Retiring soon from Paris, which ill suited a slender purse, Mr. Kelly lived, with his fair wife, at Avignon, where he played secretary to the Duke of Ormond. The Parson was a gêne on the amours of the aged Duke, who posted him off, in the year Forty-Five, to, escort the Prince of Wales to the Scottish islands. Wogan himself, earlier in the same year of grace, lost an arm at the battle of Fontenoy, but got a leaf of the laurels, being dubbed Chevalier of the Order of St. Louis.

His arm amputated and the wound healed, Wogan must needs join the Prince of Wales, then residing in his palace of Holyrood, near Edinburgh. Wogan came too late for that pretty onfall at Prestonpans, but he marched south with the Prince's forces, riding again the old roads from Carlisle to Lancaster and Preston. The buxom maids of the inns were broad-blown landladies now; some of them remembered Wogan; and the ale was as good as ever.
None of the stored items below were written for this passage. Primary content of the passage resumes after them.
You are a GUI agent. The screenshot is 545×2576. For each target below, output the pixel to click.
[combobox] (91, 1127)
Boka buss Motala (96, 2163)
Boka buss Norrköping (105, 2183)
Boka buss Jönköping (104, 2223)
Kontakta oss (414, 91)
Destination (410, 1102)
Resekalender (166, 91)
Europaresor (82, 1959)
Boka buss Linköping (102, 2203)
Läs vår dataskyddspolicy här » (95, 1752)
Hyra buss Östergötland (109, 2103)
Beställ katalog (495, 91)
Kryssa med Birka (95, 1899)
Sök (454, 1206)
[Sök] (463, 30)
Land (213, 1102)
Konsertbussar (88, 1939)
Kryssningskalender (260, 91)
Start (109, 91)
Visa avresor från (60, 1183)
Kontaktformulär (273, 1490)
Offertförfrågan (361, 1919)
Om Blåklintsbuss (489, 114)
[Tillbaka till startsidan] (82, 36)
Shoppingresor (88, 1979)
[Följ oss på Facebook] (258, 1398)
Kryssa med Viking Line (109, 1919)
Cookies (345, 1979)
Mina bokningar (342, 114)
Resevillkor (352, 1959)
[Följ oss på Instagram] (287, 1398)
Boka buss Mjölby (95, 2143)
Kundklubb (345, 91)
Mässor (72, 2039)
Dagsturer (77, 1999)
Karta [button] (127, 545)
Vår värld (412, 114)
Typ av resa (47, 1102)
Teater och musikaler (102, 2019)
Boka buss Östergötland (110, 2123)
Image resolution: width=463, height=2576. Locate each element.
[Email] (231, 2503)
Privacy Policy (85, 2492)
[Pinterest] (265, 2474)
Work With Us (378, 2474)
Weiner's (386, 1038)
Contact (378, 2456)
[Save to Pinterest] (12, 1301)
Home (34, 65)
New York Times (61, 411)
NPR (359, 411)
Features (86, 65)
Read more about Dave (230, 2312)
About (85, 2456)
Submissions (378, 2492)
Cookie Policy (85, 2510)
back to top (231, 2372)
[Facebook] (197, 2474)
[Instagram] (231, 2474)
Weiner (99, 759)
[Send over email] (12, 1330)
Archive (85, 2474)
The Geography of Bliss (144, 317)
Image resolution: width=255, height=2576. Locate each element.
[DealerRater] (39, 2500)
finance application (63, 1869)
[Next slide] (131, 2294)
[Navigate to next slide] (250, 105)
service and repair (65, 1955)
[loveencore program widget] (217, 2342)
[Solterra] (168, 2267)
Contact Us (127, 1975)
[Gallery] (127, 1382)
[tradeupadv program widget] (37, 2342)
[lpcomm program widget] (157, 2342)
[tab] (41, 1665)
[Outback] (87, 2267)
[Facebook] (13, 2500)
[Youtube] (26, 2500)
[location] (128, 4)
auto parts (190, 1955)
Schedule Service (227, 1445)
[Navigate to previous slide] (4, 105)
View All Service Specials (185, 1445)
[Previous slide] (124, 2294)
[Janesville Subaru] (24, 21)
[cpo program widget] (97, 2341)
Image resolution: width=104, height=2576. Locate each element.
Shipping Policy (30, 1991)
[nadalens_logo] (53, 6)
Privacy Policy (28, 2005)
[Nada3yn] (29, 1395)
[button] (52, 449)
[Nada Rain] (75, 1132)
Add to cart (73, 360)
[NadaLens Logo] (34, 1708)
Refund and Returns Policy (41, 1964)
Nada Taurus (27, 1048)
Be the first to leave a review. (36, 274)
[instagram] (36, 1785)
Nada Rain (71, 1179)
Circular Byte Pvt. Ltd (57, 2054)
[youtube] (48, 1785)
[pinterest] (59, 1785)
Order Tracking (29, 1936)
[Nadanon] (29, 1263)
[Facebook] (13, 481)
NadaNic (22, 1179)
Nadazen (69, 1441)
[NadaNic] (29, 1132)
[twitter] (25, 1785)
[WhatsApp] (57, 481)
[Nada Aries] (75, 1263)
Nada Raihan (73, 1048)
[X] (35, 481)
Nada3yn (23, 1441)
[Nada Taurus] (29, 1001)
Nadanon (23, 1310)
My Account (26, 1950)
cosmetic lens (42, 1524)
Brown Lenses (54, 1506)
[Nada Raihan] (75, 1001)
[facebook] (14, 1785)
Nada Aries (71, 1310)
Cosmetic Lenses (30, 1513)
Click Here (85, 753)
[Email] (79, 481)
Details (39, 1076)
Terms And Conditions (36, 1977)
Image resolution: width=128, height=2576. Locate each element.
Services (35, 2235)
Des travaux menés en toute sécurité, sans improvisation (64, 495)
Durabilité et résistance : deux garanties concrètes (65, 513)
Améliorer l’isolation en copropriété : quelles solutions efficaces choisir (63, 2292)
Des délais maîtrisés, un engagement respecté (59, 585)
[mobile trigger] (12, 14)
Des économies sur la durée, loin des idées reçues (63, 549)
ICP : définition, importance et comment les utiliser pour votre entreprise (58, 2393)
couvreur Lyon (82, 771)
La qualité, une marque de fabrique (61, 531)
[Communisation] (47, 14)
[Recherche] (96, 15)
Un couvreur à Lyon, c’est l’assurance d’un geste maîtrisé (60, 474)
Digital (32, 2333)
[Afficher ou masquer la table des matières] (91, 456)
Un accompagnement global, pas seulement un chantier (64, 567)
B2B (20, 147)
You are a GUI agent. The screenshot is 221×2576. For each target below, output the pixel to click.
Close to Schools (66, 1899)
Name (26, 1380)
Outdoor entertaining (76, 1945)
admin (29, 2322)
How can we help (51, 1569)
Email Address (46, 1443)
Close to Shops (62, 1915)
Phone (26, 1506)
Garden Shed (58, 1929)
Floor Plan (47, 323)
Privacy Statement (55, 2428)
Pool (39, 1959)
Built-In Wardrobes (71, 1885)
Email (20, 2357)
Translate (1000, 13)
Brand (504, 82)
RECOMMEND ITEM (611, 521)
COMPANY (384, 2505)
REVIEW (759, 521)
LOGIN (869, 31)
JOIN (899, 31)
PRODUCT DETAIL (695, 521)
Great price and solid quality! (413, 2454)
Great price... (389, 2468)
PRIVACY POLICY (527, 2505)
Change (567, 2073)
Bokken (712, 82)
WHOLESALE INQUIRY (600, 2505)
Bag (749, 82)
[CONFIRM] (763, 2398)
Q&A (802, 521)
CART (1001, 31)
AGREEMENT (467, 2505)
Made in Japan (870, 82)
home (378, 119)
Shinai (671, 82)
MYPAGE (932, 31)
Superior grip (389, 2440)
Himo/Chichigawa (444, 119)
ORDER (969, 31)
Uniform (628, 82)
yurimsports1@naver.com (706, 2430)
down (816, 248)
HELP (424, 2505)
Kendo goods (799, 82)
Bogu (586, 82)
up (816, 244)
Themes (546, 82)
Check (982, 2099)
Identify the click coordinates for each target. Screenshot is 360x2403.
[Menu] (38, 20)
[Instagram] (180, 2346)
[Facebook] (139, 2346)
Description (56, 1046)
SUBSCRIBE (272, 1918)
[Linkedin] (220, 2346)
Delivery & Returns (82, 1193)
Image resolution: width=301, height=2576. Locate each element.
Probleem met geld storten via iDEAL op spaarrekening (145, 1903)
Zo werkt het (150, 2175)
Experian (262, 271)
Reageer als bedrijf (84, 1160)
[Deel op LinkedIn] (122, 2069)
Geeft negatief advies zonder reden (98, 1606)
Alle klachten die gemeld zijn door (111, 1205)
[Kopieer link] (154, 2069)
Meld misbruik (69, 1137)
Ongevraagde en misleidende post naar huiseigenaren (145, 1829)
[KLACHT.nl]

It chanced that at Preston, where he tarried for a couple of days, Mr. Wogan was billeted on a cobbler, a worthy man, but besotted with a new religion, which then caused many popular tumults. To England it had been brought over from America by two brothers of Wogan's old friend, Sam Wesley, the usher at Westminster School, and familiar of Bishop Atterbury.